┌─ Extracted information

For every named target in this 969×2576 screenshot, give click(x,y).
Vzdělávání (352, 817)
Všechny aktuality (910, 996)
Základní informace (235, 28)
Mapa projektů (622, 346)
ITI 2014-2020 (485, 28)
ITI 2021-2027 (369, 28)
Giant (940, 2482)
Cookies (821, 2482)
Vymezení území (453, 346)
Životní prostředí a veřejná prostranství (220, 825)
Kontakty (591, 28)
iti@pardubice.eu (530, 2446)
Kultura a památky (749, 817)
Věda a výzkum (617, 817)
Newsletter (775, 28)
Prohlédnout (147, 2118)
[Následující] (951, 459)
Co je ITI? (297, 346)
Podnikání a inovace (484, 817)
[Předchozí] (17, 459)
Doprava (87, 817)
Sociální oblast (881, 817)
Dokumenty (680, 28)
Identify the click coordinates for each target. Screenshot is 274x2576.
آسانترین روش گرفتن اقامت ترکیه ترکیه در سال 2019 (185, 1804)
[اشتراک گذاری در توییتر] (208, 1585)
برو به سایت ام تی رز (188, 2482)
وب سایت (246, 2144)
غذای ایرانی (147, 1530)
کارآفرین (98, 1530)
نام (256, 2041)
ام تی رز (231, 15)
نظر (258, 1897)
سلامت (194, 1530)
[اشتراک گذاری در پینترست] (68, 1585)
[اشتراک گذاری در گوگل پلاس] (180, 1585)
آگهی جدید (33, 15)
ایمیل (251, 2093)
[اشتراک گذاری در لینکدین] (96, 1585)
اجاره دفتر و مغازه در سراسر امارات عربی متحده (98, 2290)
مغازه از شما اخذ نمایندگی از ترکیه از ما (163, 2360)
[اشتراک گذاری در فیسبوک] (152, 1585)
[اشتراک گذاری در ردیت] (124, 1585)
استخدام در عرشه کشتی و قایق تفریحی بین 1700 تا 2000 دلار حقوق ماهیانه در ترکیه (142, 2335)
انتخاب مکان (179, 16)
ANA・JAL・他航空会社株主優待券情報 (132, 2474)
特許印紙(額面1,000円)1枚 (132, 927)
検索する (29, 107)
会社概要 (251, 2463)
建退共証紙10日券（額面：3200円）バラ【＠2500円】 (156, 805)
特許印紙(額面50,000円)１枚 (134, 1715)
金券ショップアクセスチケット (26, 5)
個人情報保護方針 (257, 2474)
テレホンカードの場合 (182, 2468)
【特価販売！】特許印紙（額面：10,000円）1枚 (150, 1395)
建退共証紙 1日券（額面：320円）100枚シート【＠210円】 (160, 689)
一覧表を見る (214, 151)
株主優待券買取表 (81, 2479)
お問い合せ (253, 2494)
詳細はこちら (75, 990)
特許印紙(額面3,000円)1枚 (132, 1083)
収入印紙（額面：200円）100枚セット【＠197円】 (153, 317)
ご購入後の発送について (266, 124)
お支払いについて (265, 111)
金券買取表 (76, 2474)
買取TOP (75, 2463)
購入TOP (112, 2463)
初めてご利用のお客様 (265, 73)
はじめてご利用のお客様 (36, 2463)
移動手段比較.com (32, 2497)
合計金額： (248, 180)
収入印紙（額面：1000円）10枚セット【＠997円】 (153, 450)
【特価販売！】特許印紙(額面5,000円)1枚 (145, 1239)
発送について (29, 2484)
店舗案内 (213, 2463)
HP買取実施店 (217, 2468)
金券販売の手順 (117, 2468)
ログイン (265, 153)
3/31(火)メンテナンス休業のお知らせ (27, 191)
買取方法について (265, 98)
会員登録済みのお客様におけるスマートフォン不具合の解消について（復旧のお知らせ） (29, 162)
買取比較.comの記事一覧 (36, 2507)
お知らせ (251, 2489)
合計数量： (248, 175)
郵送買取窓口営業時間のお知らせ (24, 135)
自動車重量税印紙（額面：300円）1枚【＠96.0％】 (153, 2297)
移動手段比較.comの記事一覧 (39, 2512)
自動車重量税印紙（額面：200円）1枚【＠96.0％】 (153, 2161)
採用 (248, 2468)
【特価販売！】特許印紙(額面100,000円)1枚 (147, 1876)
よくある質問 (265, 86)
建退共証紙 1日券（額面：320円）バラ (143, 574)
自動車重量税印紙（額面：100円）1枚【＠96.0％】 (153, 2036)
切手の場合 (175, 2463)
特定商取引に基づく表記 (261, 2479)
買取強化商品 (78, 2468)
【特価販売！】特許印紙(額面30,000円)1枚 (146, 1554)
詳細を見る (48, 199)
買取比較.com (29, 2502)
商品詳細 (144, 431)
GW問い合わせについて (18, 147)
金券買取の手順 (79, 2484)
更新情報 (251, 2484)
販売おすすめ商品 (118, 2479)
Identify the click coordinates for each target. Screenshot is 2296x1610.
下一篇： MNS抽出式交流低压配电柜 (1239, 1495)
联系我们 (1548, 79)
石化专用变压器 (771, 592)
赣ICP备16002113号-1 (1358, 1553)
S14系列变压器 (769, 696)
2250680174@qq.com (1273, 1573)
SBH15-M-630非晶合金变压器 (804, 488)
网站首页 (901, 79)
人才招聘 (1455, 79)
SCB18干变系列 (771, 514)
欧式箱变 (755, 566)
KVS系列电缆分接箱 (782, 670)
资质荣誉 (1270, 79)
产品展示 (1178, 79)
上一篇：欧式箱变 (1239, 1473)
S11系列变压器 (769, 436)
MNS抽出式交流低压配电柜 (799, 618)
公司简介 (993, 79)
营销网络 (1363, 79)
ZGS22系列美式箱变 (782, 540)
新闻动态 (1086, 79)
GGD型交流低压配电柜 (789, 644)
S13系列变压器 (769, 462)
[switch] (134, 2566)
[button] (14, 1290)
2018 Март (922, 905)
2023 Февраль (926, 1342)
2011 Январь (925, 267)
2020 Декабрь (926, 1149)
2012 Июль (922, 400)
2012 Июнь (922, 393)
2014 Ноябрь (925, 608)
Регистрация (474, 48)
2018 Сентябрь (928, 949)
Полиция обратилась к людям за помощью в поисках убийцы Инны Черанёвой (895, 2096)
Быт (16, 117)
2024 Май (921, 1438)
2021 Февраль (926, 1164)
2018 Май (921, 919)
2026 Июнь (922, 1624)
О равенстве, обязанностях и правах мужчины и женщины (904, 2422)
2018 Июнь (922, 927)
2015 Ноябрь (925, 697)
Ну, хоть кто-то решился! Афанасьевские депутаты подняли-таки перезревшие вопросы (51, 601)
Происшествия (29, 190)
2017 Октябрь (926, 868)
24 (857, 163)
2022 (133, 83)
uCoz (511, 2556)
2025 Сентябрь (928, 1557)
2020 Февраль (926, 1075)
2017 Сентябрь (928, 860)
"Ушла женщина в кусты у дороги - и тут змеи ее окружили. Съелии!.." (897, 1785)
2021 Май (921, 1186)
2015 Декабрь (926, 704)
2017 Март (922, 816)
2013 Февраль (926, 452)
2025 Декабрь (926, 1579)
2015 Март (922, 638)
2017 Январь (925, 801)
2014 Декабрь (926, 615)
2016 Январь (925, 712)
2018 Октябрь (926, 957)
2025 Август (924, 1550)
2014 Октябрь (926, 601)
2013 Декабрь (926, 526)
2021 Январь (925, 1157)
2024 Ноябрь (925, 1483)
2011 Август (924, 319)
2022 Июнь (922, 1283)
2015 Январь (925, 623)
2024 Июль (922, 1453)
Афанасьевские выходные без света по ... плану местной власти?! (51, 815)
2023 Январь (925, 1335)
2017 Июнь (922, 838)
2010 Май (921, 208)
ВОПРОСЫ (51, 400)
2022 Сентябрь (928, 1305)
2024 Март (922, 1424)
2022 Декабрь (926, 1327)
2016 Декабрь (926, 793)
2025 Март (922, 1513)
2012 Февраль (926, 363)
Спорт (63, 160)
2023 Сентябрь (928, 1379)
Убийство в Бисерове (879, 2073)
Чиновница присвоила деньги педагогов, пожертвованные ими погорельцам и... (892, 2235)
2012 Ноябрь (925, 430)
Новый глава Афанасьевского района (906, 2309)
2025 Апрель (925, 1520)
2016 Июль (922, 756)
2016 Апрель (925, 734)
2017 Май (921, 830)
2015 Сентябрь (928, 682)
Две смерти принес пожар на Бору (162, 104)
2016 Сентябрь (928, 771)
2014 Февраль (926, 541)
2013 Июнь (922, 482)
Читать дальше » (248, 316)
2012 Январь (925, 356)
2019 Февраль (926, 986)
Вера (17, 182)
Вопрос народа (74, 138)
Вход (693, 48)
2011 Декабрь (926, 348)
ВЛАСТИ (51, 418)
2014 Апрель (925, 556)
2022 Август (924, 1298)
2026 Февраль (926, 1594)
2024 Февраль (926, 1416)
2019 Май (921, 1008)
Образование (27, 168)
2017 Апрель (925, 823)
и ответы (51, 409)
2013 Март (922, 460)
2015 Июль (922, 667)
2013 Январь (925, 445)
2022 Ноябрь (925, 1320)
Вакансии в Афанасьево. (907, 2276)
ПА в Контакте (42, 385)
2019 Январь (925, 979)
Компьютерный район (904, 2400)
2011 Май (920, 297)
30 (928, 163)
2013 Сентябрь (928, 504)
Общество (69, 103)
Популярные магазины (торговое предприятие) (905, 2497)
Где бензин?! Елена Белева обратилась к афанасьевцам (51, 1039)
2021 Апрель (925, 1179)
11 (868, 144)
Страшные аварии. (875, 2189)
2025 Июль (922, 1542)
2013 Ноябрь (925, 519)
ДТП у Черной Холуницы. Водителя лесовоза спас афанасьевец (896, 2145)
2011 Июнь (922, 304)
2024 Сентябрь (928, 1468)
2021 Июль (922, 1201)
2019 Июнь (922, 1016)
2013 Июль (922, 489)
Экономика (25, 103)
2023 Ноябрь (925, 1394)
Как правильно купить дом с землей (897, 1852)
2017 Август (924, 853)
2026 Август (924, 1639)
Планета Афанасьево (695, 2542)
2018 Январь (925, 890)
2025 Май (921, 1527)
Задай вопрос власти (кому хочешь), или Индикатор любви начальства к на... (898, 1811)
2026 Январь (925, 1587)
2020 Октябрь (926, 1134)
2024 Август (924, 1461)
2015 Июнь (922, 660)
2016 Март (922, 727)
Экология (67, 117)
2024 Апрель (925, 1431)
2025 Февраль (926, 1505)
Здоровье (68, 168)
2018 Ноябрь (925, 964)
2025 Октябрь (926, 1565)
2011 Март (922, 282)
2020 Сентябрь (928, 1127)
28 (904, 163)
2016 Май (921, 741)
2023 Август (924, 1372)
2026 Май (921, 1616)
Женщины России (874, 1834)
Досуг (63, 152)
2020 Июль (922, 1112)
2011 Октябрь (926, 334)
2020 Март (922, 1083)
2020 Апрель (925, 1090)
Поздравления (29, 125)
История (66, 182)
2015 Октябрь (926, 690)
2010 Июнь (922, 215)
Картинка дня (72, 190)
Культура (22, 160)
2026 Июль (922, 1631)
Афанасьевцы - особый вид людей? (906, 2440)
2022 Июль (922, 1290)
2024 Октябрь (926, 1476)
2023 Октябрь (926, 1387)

└─

## Task brief:
From the data, work out how many lines include the word "Август"; the reply is that number and nothing else.

## Response:
7